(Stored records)
§ §
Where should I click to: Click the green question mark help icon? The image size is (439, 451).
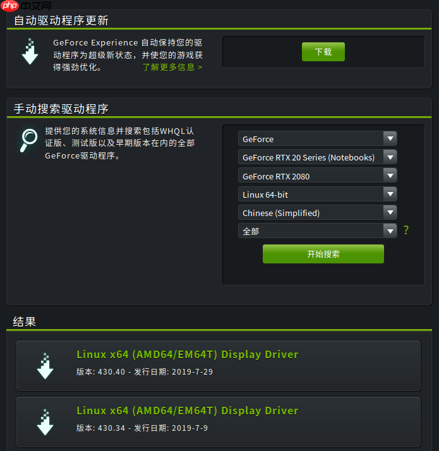pyautogui.click(x=406, y=230)
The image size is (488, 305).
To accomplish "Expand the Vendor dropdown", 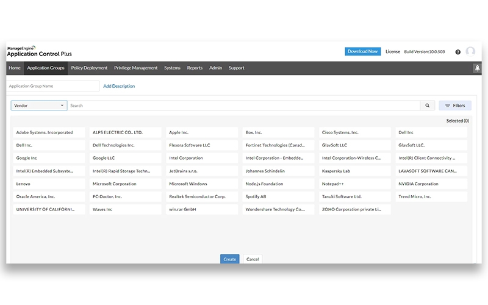I will (x=39, y=106).
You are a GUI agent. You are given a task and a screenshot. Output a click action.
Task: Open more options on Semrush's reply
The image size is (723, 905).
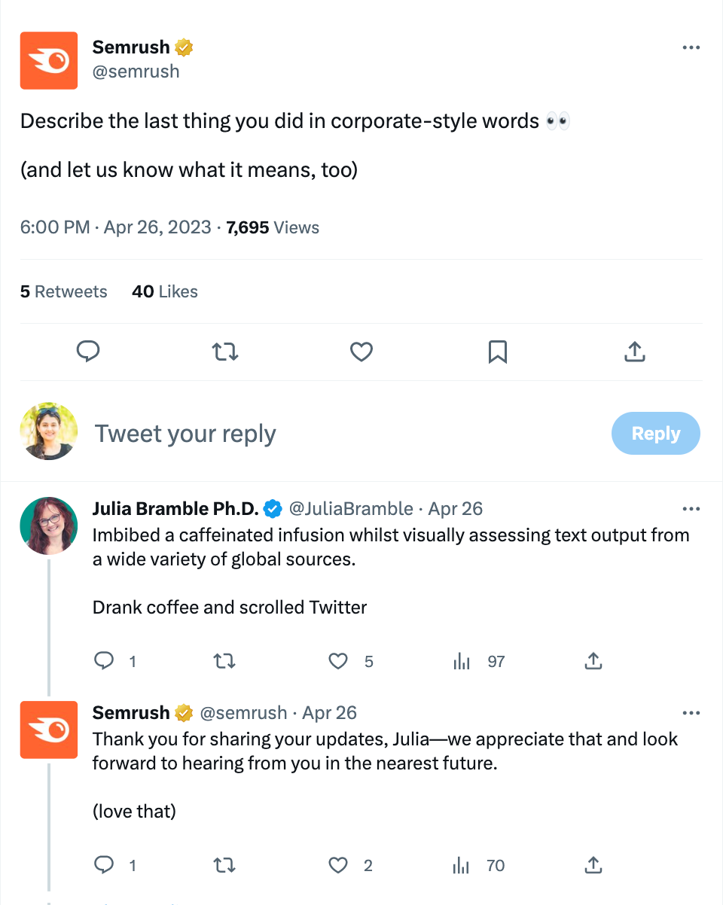coord(691,713)
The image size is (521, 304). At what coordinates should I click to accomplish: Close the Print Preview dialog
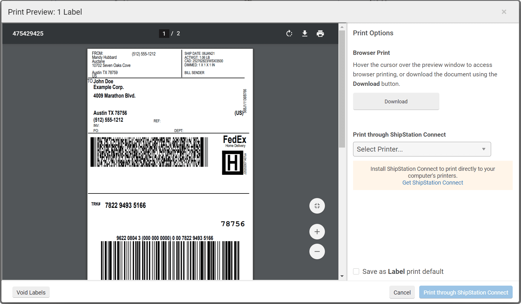pos(504,12)
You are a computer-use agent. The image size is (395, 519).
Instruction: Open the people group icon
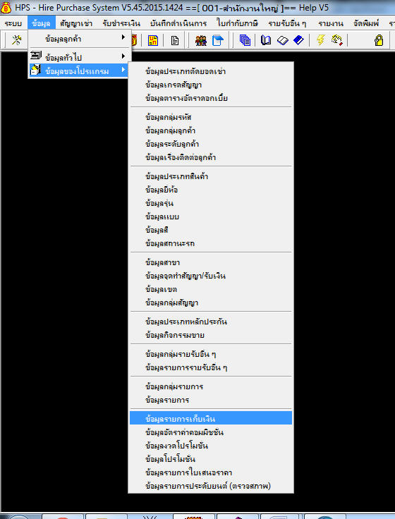[200, 40]
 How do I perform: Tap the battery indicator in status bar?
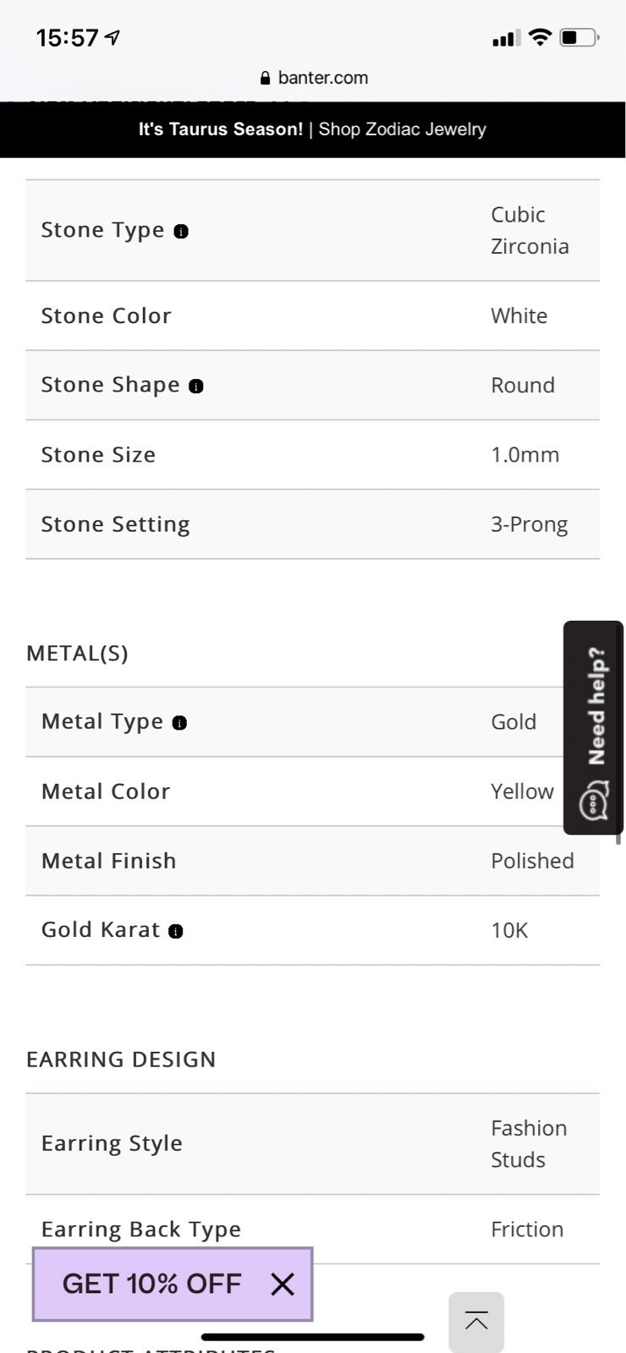tap(579, 37)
§ §
Begin at the line that contains "You are a computer-use" and stop after the last line. Write out each of those lines again, requests included, and raise every coordinate number in the answers by 5. Leave the pictures out of your answer.

## Task result
You are a computer-use agent. The image size is (395, 519).
Instruction: Open the people group icon
[205, 45]
 How do I perform: Tap the battery indicator in status bar?
tap(584, 42)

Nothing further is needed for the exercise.